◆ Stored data
* * *
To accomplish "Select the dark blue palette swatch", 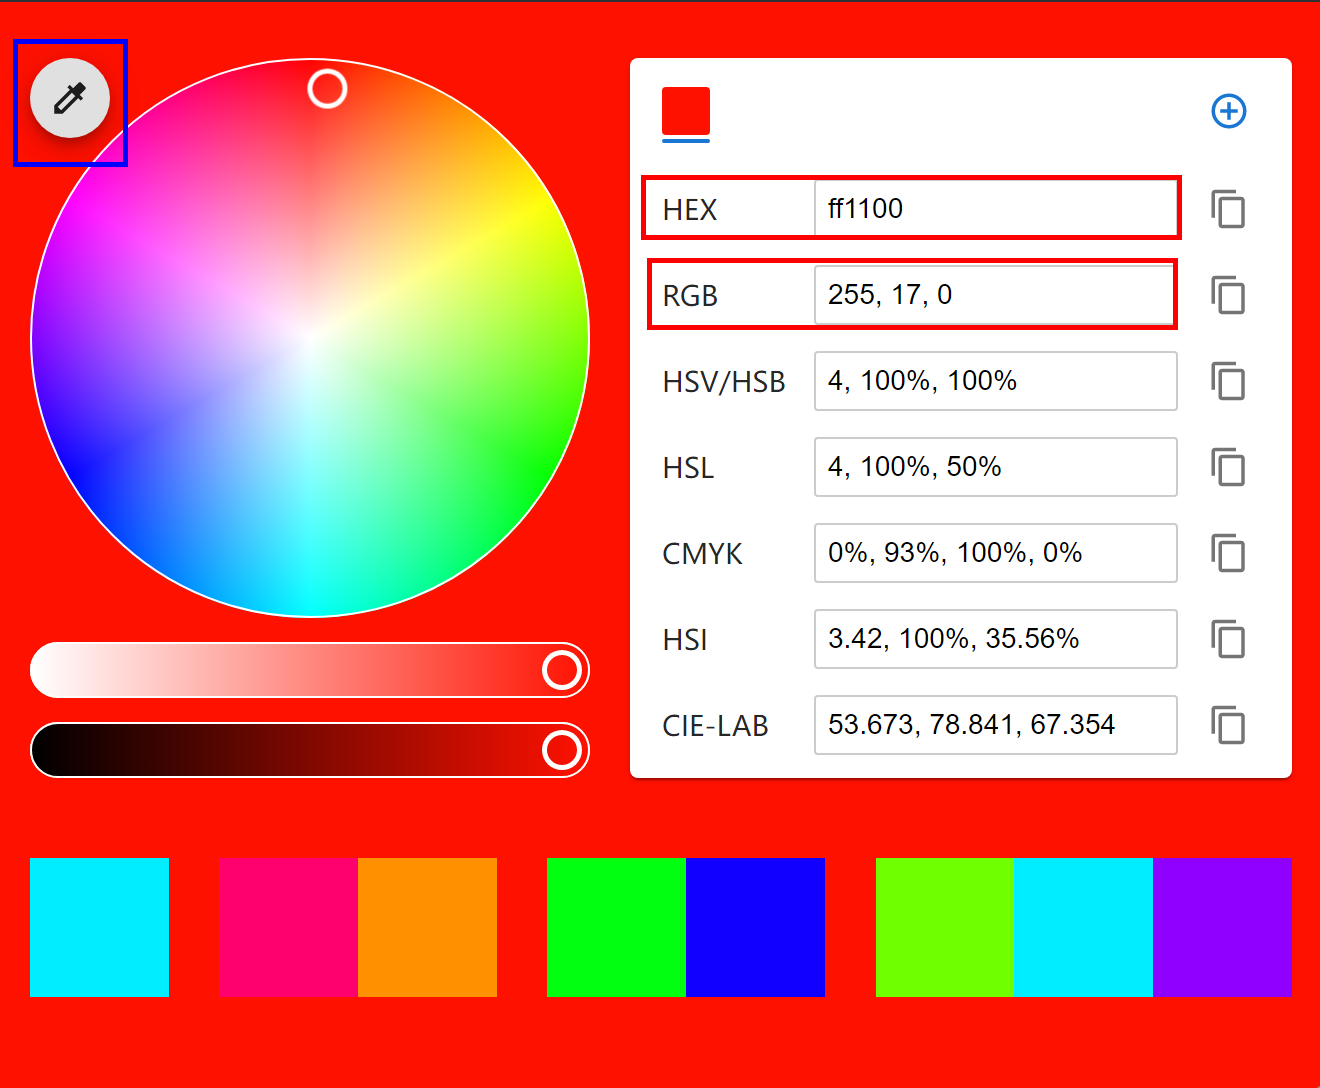I will [x=755, y=927].
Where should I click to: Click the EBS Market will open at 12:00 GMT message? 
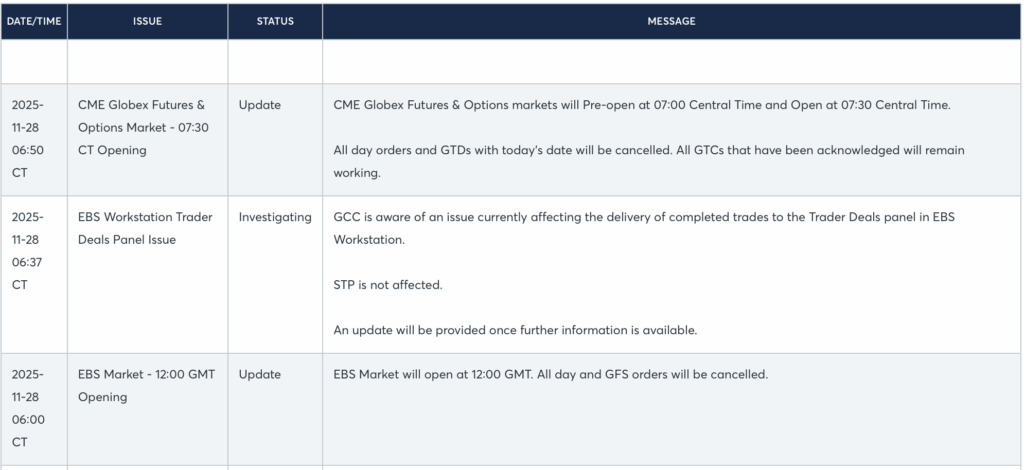549,375
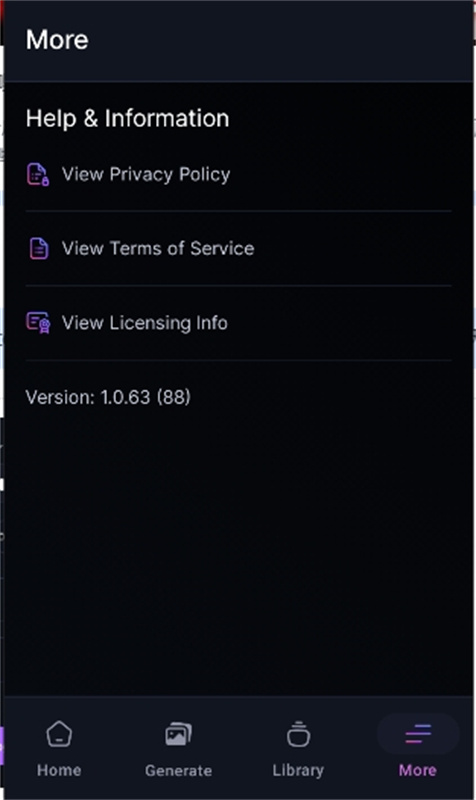Switch to the Generate tab label

click(179, 770)
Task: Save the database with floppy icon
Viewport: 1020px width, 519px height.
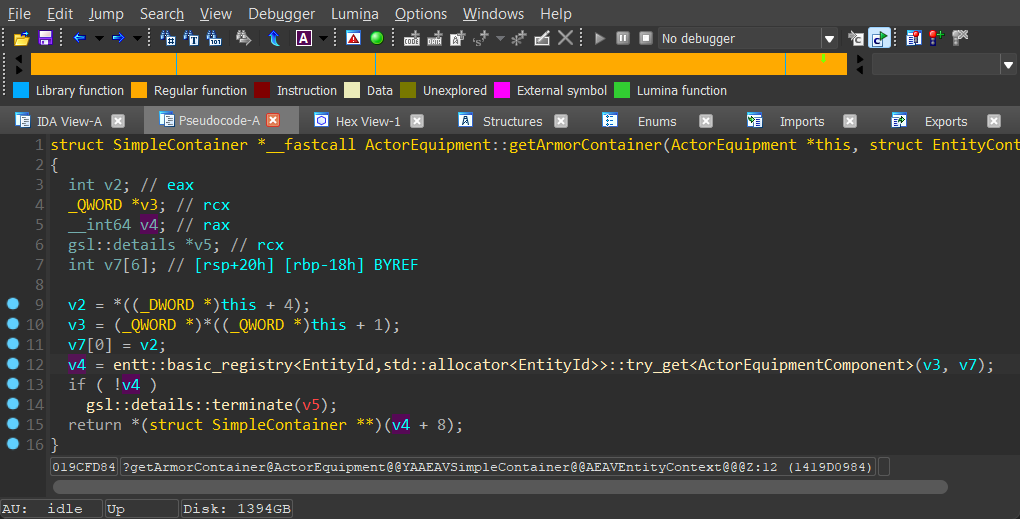Action: tap(45, 38)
* * *
◆ WHAT TO WORK ON
Please retype only the lines from the line that holds "Where should I" through the end of the records, exactly as they stand, and drop every picture.

◆ EXERCISE SOLUTION
Where should I click to: Click the EBS Market will open at 12:00 GMT message? 
549,375
Switch to the Generate tab label

click(179, 770)
Task: Save the database with floppy icon
Viewport: 1020px width, 519px height.
Action: tap(45, 38)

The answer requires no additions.